_Task requirements_
Reproduce verbatim the entries running from the line containing "Click the Containers docker icon" down through the line containing "pos(1544,476)", both of those lines included.
## start
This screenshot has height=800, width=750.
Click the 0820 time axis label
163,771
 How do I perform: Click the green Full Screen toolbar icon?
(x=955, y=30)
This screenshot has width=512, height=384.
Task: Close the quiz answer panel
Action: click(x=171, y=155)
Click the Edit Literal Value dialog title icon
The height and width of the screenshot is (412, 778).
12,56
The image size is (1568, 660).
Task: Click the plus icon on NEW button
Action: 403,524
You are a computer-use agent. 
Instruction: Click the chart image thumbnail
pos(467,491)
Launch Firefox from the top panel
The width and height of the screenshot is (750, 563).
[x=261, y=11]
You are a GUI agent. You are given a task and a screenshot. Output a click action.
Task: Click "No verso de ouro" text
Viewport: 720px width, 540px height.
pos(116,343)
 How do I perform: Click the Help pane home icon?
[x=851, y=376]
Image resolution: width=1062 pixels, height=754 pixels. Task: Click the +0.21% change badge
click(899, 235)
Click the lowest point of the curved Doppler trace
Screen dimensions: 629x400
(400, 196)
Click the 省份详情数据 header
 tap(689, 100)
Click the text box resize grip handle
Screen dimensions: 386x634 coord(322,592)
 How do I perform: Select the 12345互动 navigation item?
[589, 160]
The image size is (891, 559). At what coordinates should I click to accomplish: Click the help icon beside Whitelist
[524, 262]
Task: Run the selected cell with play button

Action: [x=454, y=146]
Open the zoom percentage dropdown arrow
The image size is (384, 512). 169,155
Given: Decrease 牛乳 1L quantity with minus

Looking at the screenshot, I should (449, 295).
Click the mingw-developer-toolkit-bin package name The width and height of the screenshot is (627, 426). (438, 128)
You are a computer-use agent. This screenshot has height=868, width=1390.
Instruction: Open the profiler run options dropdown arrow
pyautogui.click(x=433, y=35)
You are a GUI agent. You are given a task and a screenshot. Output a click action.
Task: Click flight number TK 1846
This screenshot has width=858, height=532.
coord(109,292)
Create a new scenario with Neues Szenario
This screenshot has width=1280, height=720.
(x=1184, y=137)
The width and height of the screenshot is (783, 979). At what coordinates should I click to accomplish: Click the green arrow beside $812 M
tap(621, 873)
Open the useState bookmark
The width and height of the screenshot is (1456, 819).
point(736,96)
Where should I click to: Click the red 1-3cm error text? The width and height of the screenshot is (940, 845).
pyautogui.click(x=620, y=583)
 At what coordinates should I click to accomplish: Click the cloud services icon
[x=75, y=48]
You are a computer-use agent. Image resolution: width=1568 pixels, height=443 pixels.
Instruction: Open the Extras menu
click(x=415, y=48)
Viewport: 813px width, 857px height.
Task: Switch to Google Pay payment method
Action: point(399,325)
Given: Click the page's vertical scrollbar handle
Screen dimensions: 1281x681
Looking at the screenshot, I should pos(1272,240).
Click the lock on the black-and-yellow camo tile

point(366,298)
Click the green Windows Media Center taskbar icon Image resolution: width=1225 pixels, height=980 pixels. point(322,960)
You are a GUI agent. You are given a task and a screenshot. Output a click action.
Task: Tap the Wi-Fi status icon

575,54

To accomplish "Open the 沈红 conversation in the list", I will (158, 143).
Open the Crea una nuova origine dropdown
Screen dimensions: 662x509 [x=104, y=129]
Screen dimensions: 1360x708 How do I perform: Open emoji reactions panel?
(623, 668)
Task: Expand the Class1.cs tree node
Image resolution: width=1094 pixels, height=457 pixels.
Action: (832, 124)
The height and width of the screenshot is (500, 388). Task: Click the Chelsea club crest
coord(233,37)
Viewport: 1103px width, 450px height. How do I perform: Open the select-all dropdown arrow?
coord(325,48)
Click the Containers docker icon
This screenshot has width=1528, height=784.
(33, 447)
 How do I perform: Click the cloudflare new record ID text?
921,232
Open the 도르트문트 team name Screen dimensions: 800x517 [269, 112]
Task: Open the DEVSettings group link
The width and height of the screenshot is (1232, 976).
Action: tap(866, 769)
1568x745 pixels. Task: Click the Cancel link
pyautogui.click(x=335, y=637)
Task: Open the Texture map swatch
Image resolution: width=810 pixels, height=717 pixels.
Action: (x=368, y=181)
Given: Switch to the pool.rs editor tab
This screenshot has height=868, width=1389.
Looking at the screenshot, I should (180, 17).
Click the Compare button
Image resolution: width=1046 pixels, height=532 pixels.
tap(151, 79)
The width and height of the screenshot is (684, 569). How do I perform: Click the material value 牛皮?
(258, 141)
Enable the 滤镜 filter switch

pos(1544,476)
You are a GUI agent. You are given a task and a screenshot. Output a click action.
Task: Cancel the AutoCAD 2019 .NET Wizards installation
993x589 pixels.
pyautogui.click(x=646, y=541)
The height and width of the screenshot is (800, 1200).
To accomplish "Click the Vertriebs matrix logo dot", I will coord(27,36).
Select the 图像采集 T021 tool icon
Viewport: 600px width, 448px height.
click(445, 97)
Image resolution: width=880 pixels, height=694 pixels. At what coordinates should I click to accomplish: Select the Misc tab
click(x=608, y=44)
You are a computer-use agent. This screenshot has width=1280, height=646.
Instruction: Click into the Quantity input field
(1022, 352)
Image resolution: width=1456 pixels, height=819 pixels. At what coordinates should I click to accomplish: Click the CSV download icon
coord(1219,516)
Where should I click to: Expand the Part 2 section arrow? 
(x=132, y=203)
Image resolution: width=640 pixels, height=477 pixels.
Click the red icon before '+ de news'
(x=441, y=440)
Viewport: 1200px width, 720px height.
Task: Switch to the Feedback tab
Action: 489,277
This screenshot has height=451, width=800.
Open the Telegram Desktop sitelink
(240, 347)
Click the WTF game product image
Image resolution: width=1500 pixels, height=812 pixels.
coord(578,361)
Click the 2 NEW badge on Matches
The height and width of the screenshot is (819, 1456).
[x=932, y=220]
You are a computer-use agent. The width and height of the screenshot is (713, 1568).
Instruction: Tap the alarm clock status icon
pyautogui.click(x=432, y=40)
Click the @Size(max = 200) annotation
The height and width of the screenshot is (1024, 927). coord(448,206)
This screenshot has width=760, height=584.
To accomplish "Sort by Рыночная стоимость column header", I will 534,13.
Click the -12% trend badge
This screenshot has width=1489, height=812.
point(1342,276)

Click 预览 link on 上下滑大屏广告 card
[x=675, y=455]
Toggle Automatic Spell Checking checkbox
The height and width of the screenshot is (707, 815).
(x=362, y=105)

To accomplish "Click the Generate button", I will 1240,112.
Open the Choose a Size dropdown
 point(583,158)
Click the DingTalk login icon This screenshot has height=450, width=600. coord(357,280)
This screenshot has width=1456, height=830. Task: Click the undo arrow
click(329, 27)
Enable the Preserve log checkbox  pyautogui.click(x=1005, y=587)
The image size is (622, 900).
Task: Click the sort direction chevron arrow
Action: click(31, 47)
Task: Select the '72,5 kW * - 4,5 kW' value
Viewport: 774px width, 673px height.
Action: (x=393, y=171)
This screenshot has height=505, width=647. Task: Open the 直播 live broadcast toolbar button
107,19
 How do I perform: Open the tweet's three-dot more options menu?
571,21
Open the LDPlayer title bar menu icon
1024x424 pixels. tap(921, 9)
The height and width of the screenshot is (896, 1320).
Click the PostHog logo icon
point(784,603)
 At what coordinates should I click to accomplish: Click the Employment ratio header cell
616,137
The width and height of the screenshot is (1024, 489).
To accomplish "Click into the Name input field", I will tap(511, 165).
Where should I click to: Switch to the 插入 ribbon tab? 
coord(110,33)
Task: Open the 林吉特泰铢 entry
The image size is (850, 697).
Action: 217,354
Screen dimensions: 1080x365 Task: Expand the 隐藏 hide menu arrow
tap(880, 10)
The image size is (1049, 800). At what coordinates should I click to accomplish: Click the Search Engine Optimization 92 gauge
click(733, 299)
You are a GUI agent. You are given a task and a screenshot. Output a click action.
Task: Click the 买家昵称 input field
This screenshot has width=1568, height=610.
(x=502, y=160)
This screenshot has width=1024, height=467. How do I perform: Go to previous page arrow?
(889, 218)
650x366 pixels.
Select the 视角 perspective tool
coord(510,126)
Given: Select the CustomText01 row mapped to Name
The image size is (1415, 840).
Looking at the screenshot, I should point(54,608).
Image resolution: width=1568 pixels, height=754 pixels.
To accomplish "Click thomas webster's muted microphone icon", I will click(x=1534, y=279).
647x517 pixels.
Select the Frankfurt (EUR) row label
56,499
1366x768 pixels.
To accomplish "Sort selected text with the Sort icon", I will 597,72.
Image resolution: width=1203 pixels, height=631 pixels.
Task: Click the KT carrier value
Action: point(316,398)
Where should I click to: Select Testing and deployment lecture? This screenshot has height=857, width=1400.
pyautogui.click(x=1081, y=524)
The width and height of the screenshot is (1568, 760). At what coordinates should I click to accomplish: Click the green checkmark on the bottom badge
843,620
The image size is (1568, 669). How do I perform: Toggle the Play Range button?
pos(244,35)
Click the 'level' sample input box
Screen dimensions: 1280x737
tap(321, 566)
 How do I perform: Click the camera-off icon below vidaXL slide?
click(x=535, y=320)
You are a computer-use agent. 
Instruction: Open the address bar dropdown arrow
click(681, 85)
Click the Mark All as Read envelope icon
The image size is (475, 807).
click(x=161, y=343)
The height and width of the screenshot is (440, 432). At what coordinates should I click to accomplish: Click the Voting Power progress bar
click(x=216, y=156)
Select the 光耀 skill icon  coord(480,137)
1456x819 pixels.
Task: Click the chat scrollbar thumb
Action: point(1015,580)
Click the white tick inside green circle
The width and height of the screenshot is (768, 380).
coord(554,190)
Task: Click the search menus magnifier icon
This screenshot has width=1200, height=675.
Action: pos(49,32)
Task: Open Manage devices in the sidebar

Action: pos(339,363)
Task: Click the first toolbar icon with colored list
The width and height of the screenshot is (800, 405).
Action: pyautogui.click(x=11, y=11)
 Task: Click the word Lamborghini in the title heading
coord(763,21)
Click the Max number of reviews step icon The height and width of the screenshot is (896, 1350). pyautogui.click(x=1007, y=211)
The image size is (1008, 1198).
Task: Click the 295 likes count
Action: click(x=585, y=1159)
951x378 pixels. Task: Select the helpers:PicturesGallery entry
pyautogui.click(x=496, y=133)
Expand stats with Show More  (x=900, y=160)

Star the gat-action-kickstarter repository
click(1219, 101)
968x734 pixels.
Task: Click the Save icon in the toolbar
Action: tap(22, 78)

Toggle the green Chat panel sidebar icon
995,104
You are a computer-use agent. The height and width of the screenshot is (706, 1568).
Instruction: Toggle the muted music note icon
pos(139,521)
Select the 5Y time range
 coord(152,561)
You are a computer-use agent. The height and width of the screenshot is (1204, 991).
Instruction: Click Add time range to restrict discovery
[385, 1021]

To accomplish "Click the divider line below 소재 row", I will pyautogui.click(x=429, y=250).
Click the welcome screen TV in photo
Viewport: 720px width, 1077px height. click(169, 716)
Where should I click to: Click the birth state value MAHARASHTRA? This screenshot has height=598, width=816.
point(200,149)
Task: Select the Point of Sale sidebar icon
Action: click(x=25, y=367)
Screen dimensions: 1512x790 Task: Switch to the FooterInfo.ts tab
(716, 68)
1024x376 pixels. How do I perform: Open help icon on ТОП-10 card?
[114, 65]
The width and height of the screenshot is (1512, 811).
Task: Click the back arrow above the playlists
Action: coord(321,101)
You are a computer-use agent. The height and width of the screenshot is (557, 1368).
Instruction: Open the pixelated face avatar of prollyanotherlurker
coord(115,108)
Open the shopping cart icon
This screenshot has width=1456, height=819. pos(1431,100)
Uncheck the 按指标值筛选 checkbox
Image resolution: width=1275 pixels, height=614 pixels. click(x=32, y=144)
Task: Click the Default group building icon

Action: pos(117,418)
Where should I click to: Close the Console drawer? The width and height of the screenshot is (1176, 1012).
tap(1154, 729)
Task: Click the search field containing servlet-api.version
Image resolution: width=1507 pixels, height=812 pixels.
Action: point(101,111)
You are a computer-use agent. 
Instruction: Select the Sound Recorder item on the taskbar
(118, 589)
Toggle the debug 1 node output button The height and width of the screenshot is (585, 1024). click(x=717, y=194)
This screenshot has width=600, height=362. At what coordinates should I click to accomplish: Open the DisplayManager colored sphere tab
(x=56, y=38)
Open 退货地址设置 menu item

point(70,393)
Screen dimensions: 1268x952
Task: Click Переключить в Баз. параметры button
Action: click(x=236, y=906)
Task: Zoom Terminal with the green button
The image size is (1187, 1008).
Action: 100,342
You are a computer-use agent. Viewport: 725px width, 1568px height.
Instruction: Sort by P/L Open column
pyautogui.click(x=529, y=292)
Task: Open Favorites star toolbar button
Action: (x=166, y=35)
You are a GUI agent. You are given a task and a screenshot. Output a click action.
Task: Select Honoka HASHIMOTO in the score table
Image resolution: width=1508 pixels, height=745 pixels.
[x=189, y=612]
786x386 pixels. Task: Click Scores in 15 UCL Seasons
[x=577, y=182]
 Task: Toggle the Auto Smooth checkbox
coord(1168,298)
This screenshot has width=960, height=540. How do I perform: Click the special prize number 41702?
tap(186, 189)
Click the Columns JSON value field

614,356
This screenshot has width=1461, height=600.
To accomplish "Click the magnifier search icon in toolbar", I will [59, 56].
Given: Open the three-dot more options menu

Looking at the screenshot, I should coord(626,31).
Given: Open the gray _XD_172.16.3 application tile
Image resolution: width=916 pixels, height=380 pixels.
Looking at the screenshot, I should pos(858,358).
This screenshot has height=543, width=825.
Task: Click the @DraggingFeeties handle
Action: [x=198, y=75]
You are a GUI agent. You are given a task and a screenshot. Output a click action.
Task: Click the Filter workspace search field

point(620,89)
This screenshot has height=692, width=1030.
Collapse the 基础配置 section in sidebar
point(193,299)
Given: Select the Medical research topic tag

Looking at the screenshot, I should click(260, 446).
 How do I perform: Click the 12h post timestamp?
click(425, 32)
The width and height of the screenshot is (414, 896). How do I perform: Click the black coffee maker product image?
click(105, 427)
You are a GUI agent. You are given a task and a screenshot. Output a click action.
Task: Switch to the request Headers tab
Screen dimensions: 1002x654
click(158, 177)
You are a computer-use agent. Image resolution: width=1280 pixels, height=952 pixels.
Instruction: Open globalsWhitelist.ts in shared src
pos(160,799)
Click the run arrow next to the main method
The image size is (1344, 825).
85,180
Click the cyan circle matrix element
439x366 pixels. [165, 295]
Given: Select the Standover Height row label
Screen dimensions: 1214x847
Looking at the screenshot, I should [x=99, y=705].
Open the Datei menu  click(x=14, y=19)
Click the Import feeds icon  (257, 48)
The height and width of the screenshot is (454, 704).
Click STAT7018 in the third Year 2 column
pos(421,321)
## end
_Solution to this task_
Click the Containers docker icon
This screenshot has width=1528, height=784.
(33, 447)
 How do I perform: Click the cloudflare new record ID text?
921,232
Open the 도르트문트 team name Screen dimensions: 800x517 [269, 112]
Task: Open the DEVSettings group link
The width and height of the screenshot is (1232, 976).
Action: tap(866, 769)
1568x745 pixels. Task: Click the Cancel link
pyautogui.click(x=335, y=637)
Task: Open the Texture map swatch
Image resolution: width=810 pixels, height=717 pixels.
Action: (x=368, y=181)
Given: Switch to the pool.rs editor tab
This screenshot has height=868, width=1389.
Looking at the screenshot, I should (180, 17).
Click the Compare button
Image resolution: width=1046 pixels, height=532 pixels.
tap(151, 79)
The width and height of the screenshot is (684, 569). How do I perform: Click the material value 牛皮?
(258, 141)
Enable the 滤镜 filter switch

pos(1544,476)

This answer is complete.